> _INFORMATION GIVEN_
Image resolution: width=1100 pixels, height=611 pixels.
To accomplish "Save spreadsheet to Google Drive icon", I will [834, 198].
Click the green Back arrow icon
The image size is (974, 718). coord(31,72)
* * *
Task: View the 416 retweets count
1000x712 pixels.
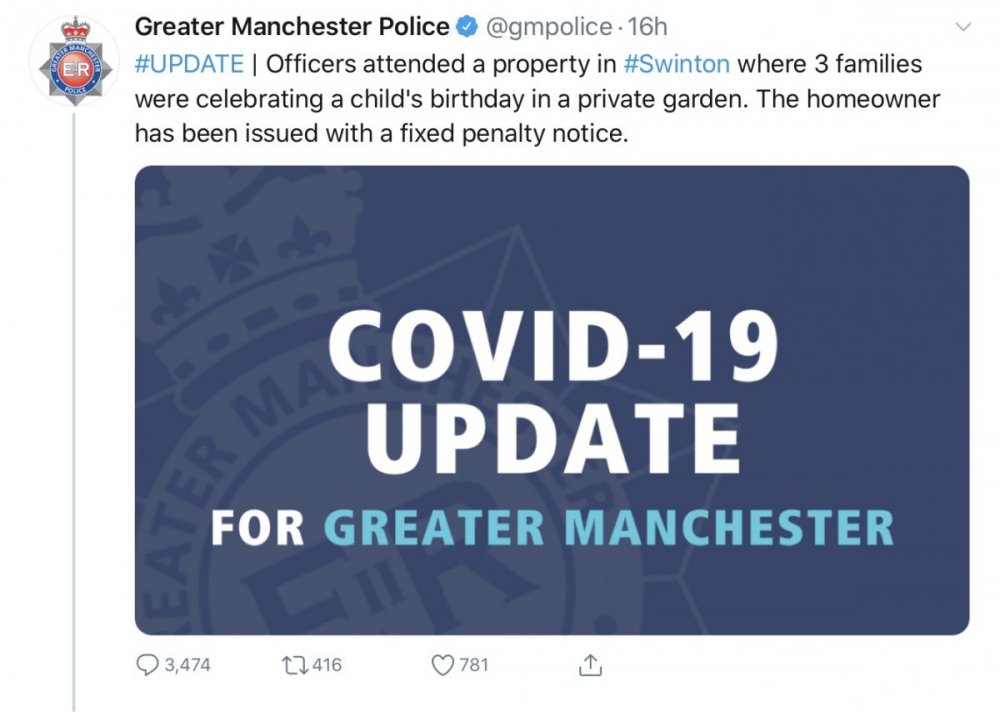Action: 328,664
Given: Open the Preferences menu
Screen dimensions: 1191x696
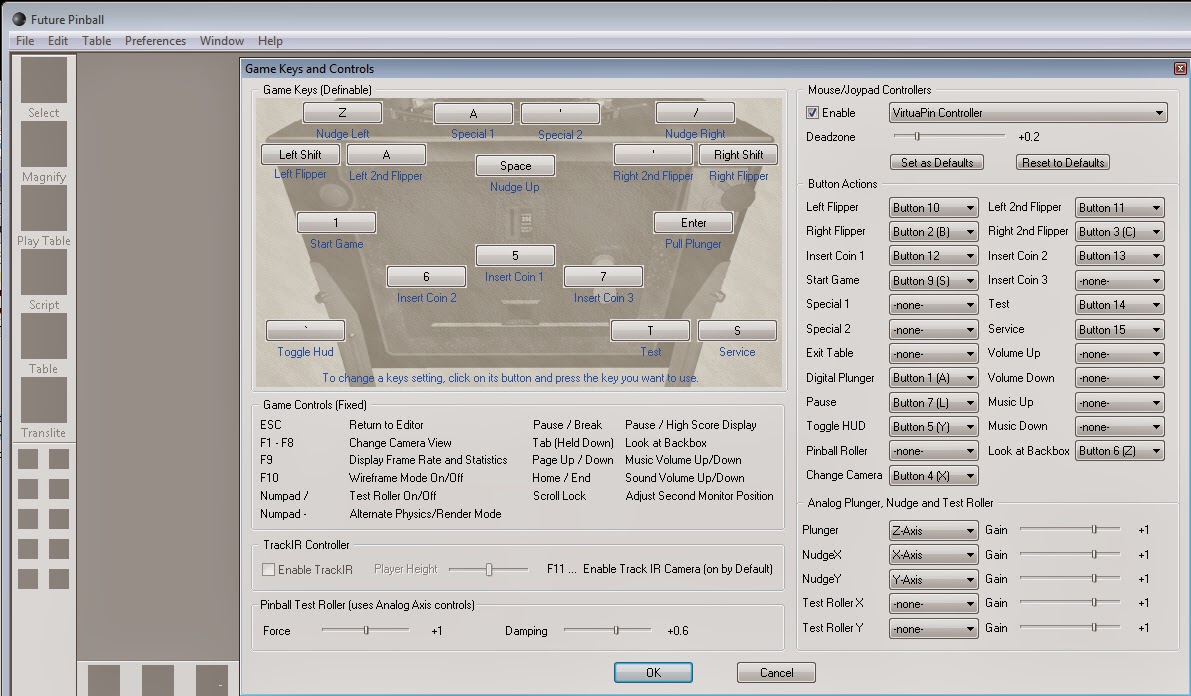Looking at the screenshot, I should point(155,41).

> _EXERCISE DETAILS_
Copy the material from the line with "Task: View the 416 retweets count" to the line with "Looking at the", keeping every word as it is. Leave the pictures out of your answer.

> _FINISHED ANSWER_
Task: View the 416 retweets count
1000x712 pixels.
Action: 328,664
Given: Open the Preferences menu
Screen dimensions: 1191x696
Looking at the screenshot, I should point(155,41).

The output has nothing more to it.